/Telegram_surveillance

[Commissioned by client] Monitoring CUI-software designed for Telegram, which activity monitors & extracts summary-data for +14k groups & channels. Which also had the option to extract the userbase and add them to your own channel. (production time; one month)

Primary LanguagePython

Telegram multi channel surveillance Program

[Previous Upwork Job] as Developer. "Telegram_multi_channel_surveillance" is a data extraction program written in python, designed for consumer usage, with the purpose of monitoring daily activity & fetch summary-data for up to 14.000+ groups & channels, which is then stored in a PostgreSQL Database. The program uses telethon along with a combination of multiprocessing and threading to efficiantly extract up to +14K groups and channels, as quickly as possible, considering the limitations. You'll can read more about the limitiations in "Challanges"

Project Overview

  • Job completed: April 2022
  • Job type: Development
  • Job categogy: Bot Development, Data Extraction, Data Mining
  • Language: Python
  • Style: Functional
  • Key practices: Telethon, Multi-processing, multi-threading, PostgreSQL,

Project description

The goal for the project was to make a data Extraction tool much like a previous project I have worked on, except for two things:

  1. Type of data, This time the data should be superficial data about the channels and groups themselves, and the activity on them, and no data on the users.
  2. Scale, The scale of the number of channels being collected at the same time was immensely bigger than I've previously worked with and was definetly a challange.
  3. Data storage, In previous work I have been storing data as csv files in a folder, and this project gave me a reason to learn about Databases.
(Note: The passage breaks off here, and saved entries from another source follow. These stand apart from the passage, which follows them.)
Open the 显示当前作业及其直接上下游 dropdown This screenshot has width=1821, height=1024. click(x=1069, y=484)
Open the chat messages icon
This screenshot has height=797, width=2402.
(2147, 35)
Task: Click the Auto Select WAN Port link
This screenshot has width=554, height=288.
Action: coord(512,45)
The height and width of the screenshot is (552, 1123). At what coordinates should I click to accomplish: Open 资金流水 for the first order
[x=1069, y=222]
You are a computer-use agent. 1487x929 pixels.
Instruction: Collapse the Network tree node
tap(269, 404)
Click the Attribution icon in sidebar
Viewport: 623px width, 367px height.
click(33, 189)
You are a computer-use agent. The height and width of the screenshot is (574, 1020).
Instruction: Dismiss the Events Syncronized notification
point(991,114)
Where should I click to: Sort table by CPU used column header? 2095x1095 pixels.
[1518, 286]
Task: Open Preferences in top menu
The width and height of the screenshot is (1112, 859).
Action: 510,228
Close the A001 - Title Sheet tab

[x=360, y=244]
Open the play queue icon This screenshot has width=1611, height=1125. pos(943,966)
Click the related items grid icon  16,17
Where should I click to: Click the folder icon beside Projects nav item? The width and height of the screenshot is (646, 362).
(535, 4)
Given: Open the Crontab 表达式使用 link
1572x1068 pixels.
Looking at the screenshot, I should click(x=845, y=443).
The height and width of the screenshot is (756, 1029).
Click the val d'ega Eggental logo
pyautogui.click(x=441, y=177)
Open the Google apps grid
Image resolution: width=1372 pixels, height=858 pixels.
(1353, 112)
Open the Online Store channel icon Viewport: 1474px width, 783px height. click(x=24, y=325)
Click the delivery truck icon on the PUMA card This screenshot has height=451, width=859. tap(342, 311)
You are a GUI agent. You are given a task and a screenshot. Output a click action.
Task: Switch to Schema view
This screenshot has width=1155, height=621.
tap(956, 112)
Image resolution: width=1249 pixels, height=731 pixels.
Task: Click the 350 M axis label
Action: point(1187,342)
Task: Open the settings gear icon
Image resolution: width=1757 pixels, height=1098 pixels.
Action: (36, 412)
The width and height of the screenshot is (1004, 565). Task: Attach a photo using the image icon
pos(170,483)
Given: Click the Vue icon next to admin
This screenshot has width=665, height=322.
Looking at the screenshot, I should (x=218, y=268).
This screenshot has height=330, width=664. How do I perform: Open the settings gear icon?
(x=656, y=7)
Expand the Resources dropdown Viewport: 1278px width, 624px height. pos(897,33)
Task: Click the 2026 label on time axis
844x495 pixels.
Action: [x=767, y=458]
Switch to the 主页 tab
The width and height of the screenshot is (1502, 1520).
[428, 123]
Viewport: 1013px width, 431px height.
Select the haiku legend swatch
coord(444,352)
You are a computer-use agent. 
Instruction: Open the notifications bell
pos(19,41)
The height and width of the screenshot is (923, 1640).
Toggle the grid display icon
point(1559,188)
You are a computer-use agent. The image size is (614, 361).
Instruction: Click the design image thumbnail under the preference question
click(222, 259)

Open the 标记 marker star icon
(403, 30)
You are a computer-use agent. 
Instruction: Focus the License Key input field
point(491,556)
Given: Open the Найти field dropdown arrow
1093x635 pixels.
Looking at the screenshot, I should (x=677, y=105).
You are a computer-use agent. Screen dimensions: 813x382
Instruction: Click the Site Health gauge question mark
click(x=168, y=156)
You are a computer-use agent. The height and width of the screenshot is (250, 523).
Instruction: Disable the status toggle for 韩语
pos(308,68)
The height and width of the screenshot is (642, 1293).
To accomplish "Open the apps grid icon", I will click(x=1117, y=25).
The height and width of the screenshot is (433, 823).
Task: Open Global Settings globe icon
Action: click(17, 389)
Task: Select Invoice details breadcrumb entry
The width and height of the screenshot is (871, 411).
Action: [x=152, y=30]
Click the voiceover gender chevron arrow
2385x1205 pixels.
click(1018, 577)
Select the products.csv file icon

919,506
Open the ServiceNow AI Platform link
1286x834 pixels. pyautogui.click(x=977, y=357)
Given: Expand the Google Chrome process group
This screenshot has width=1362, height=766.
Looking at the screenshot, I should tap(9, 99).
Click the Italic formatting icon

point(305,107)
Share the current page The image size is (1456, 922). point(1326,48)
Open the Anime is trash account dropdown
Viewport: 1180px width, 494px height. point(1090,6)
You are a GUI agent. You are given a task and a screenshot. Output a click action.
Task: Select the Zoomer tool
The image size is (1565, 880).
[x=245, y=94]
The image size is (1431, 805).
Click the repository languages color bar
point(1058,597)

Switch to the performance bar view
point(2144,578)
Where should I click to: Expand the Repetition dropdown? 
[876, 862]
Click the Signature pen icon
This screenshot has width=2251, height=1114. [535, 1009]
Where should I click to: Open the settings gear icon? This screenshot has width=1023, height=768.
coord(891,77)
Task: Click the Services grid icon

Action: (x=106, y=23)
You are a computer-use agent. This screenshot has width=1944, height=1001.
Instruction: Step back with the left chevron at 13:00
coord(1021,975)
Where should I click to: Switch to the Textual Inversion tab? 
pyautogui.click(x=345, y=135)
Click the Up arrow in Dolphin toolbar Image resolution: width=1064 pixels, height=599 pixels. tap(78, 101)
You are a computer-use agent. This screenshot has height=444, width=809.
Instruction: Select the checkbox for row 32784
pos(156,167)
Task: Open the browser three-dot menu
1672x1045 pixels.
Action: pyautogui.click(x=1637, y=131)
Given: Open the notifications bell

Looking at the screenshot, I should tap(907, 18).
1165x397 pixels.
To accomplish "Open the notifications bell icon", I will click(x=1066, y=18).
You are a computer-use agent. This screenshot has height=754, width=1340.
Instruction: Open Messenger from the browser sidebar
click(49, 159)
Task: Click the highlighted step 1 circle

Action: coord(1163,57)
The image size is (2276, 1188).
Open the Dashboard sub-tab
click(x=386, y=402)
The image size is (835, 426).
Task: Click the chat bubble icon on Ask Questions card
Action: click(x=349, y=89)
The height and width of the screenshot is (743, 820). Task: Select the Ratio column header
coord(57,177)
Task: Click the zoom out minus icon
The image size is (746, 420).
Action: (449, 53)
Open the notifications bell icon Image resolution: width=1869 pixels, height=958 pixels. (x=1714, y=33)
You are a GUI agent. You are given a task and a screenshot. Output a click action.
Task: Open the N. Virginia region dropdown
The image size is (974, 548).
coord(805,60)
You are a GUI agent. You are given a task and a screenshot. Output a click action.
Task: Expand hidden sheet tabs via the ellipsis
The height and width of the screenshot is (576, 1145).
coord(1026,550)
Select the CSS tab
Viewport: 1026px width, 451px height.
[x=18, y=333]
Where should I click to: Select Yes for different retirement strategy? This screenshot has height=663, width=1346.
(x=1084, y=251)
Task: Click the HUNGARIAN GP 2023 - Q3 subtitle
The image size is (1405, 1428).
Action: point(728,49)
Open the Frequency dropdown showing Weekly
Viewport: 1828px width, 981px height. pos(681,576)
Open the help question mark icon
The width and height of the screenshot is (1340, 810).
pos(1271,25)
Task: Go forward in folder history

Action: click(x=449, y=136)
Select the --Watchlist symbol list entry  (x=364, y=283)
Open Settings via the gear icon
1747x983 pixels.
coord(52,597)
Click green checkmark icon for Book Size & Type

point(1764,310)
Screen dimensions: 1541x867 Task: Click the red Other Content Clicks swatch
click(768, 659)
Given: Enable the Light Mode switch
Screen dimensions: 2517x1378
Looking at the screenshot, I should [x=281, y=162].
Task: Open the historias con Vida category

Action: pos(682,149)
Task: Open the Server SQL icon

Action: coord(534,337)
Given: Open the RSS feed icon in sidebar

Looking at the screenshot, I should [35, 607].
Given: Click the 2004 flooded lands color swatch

In this project I were to create a bot that could scrape Telegram fra a list of 14000+ channels and groups, then sort them out by "groups" and "channels", thereafter I were to grab the overview information about the channel, (name, creation date, number of mebers, etc), I would then have to look a little deeper into the chat and measure the amount of daily activity (number of messages, online members any changes to from yesterday). All of this had to be done within a 1-2 hour timeframe. Lastly all of that data were made into a dataframe, which was then converted into a JSON format, then stored onto the Postgres Database, then it would have a 24-hour break untill the next session. Any bad inputs would be put onto a blacklist and removed from the original input list.

Challanges

PostgreSQL

One of the challanges was of course to learn about using databases, but the database apect of it wasn't very complicated and so even if i stumbled through the syntax a bit, the task was very doable.

Scale & Telegram Security.

This was by far the greatest challenge. Telegram has a security system based on time and amount of data streams, and there is not a lot of information about it. In order to differentiate between "bots" and "humans" they worked with the assumption that a human was only capable on browsing the app "so much" within a certain time period, and if they Account overstepped those limitations then they knew the account was not a human. Basically; A bot could only scrape X-amount of data for only a Y-length of time, before a flooding alarm was triggered and the account was suspended for 24hours, and since there isn't any official information about it available you would have to guess those limitations yourself, which yes, it made testing a very slow & frustrating process. But I figured out an acceptable amount was extracting 50 channels followed by a 15 minute break, while also having a 0.5 second break in-between each channel scraped.

However, the second level to that challenge was the fact that I only had 1-2 hours to complete the whole data extraction, which doesn't add up. So I have to solve this issue by two steps:

  1. Using only one account was out of the question, especially in addition to the second part of the solution. So I had my client provide me with 40 accounts, were each of those accounts were to scrape 350 channels each, which is way more achievable. -> 350/50 gives me 7 rounds of scraping, 7 x 15 minutes gives me a total of 1 hour and 45 minutes of breaks and 15 minutes wiggle room for the amount of time it took to do the extraction itself.
  2. The second part of the solution was to make all of those 40 accounts work asynchronously, which i achieved by using a combination of multiprocessing and multithreading.

The main list of 14k channels was divided into 40 chunks (350 each), which was then divided into 7 rounds (50 each). I used multiprocessing to put each account to work, after each 15min break all of the workers would scrape 50 channels using multithreading in order to scrape them as fast as possible.

The dataoutput

My client already had a database and I had to take that into account when I made the datastructure, so I have my client two chioces for data-output:

Option 1 - indexed by the Timestamp; image

Option 2 - indexed by Channel ID; image

The client chose to go proceed with Option 1, and here is how it looked like inside the database; Postgres Data Storage

Dataframe in CSV format; image

Self Critique

  • In hindsight I would critique myself for how i stored the output, as storing it by the timestamp would have probobly been easier to manage.
  • I've also should have done a better job in cleaning up all unnessesary cells in the dataframe, where I found alot of repeating data.
  • I don't think the additional multithreading to the scraping proccess was stricly nessesary and made things a bit more complicated then it needed to be, I don't remember my reasoning behind it, but however I at least wanted to challange myself and see if i could do it.